An ultraviolet lamp that emits ultraviolet rays is placed in a reaction chamber in which ammonia gas is circulated,
The ultraviolet lamp comprises an arc tube having a discharge space, one electrode and the other electrode arranged with the discharge space of the arc tube and the tube wall of the arc tube interposed,
The ultraviolet lamp is arranged on the outer surface of the arc tube so that at least one of the electrodes is exposed in the reaction chamber,
The gas activation apparatus characterized in that the one electrode includes a catalyst material for ammonia activation reaction.   The gas activation device according to claim 1, wherein the catalyst material for ammonia activation reaction is made of at least one of Ti, Pd, Rh, Ni, Co, Mn, and Cr.   2. The ultraviolet lamp according to claim 1, wherein the one electrode is provided on an outer peripheral surface of the arc tube and the other electrode is provided so as to extend along a central axis of the arc tube. The gas activation device according to claim 2.   The gas activation device according to any one of claims 1 to 3, wherein the one electrode has a net shape. The reaction chamber is formed by a gas flow path pipe,
The gas activation device according to any one of claims 1 to 4, wherein a wall material forming an inner surface of the gas flow channel tube contains an ammonia activation reaction catalyst material.   6. The gas activation device according to claim 5, wherein an ultraviolet reflection surface that reflects ultraviolet rays from the ultraviolet lamp is formed on an inner surface of the gas flow channel tube. An apparatus for reducing nitrogen oxide in a gas to be treated containing nitrogen oxide,
A gas activation device according to any one of claims 1 to 6, comprising:
A nitrogen oxide treatment characterized by comprising a treatment section for reducing the nitrogen oxide by mixing ammonia gas activated by the gas activation device with a gas to be treated containing nitrogen oxide. apparatus. A method for reducing the nitrogen oxide in a gas to be treated containing nitrogen oxide,
The ammonia gas is activated by irradiating the ammonia gas with an ultraviolet ray from an ultraviolet lamp, and the activated ammonia gas is mixed with a gas to be treated containing nitrogen oxide to thereby react the nitrogen oxide.
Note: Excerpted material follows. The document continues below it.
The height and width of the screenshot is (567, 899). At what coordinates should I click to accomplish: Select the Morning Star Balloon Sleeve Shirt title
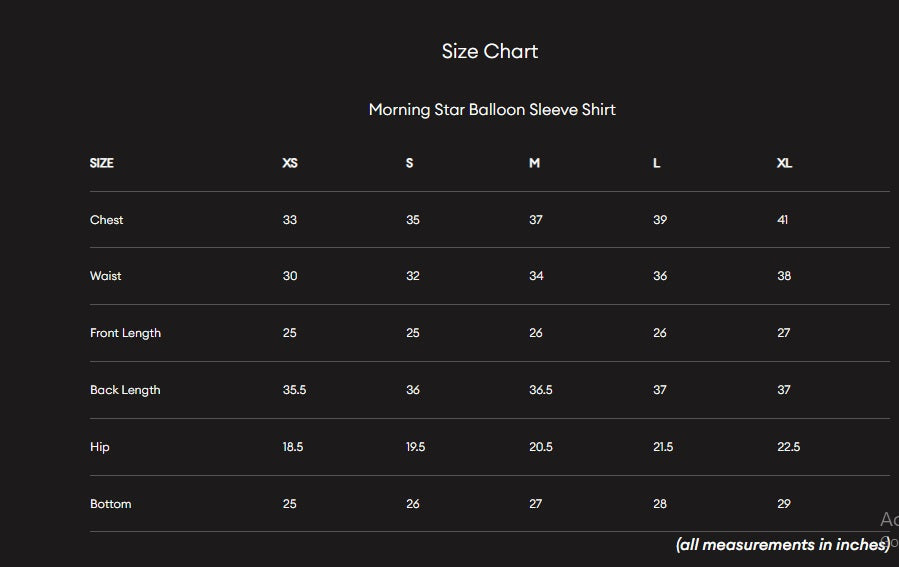(x=492, y=110)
A step of reducing the reaction,
The ultraviolet lamp comprises an arc tube having a discharge space, one electrode and the other electrode arranged with the discharge space of the arc tube and the tube wall of the arc tube interposed,
The ultraviolet lamp is arranged on the outer surface of the arc tube so that at least one of the electrodes is in contact with the ammonia gas,
The said one electrode contains the catalyst material for ammonia activation reaction, The nitrogen oxide processing method characterized by the above-mentioned.